**Work to complete**
The entries follow. Copy every line in which "ATEYAKA" appears.

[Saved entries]
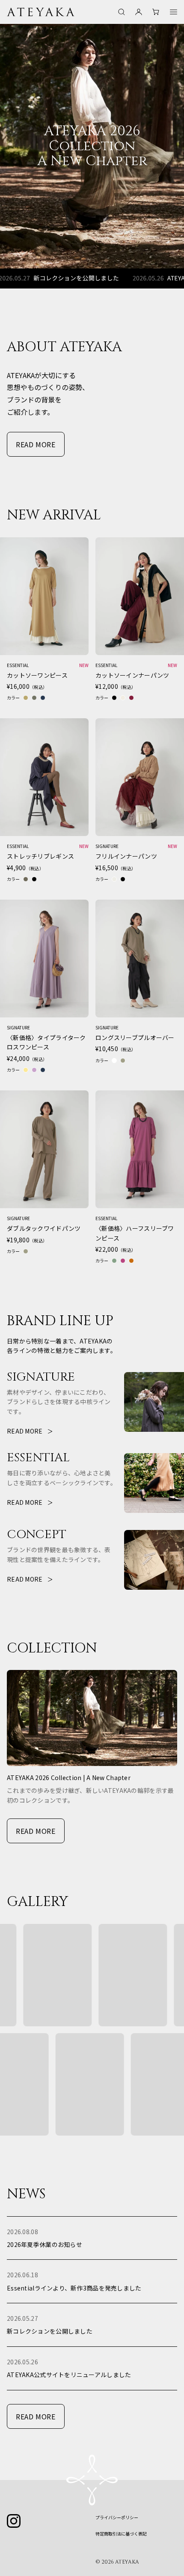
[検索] (121, 12)
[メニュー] (173, 12)
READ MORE (36, 444)
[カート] (156, 12)
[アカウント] (138, 12)
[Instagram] (14, 2521)
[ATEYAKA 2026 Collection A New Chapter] (92, 146)
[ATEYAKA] (41, 12)
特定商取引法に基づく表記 (121, 2533)
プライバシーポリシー (116, 2517)
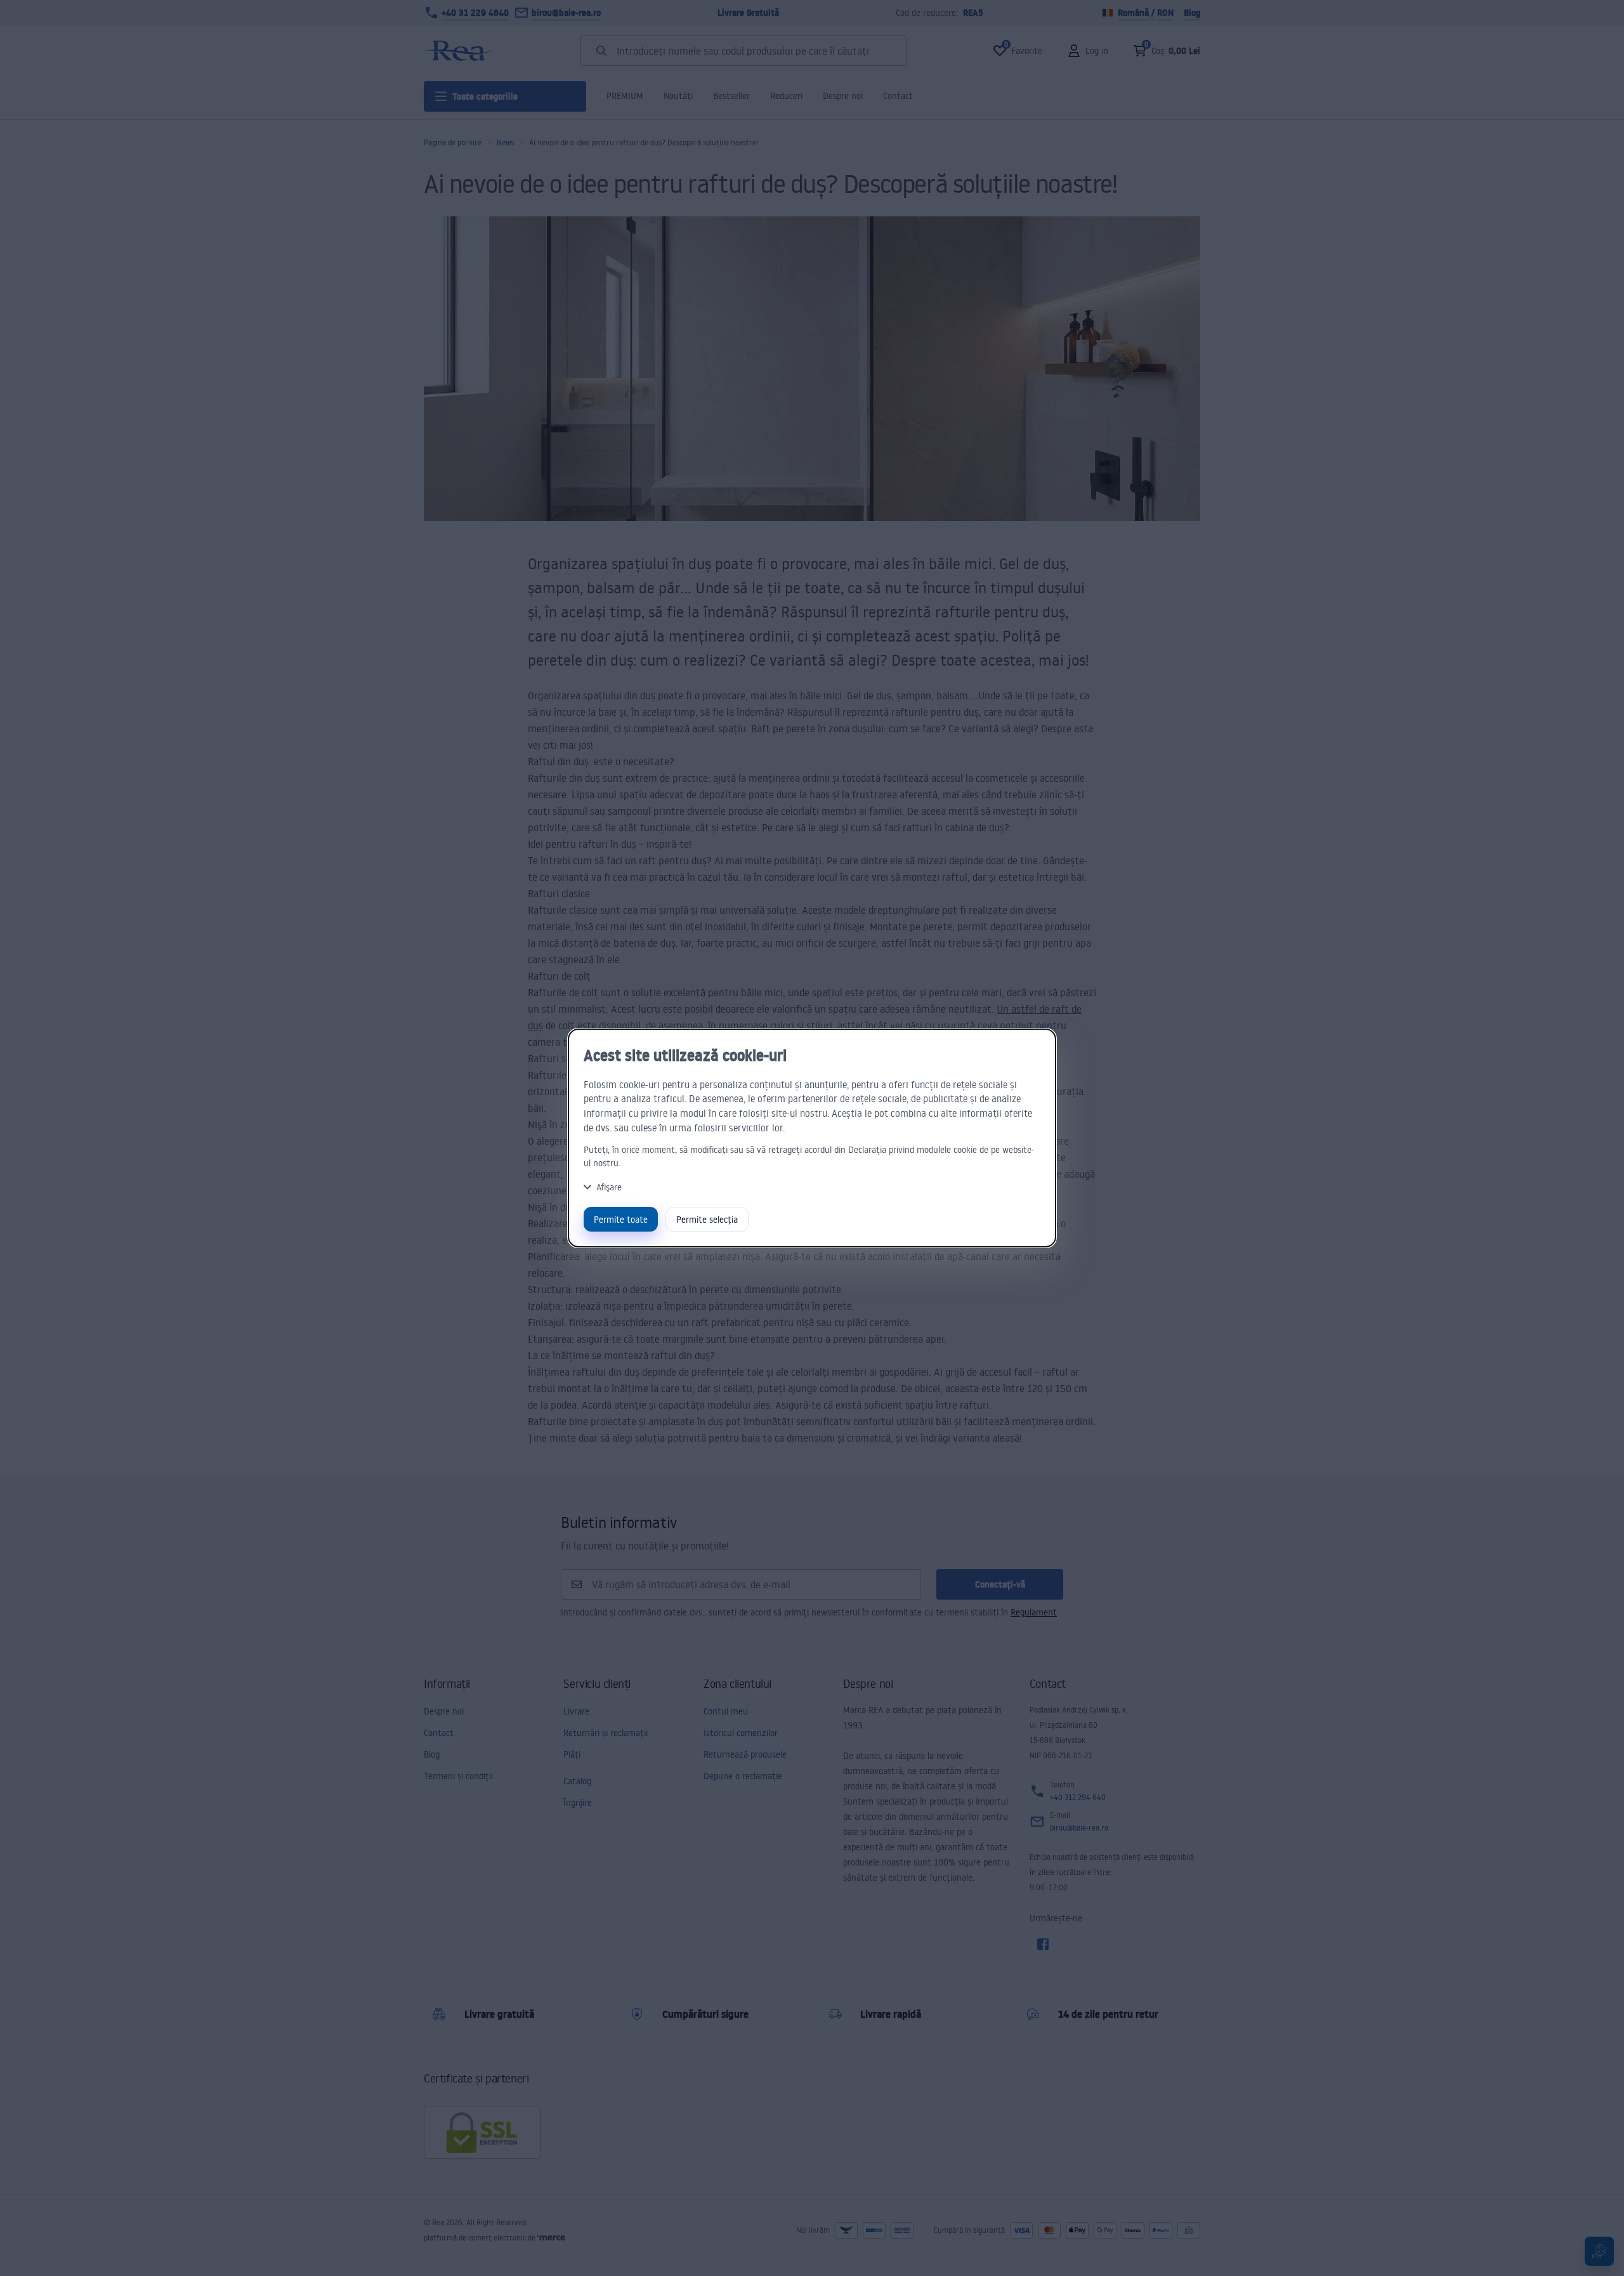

**The answer**
[ATEYAKA 2026 Collection A New Chapter] (92, 146)
[ATEYAKA] (41, 12)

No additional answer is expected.